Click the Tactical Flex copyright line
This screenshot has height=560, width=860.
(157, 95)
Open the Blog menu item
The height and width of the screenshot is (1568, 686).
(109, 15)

§ How to complete this task: Set down the records above once more, exactly as they stand.

§ Exercise result:
Click the Tactical Flex copyright line
This screenshot has height=560, width=860.
(157, 95)
Open the Blog menu item
The height and width of the screenshot is (1568, 686).
(109, 15)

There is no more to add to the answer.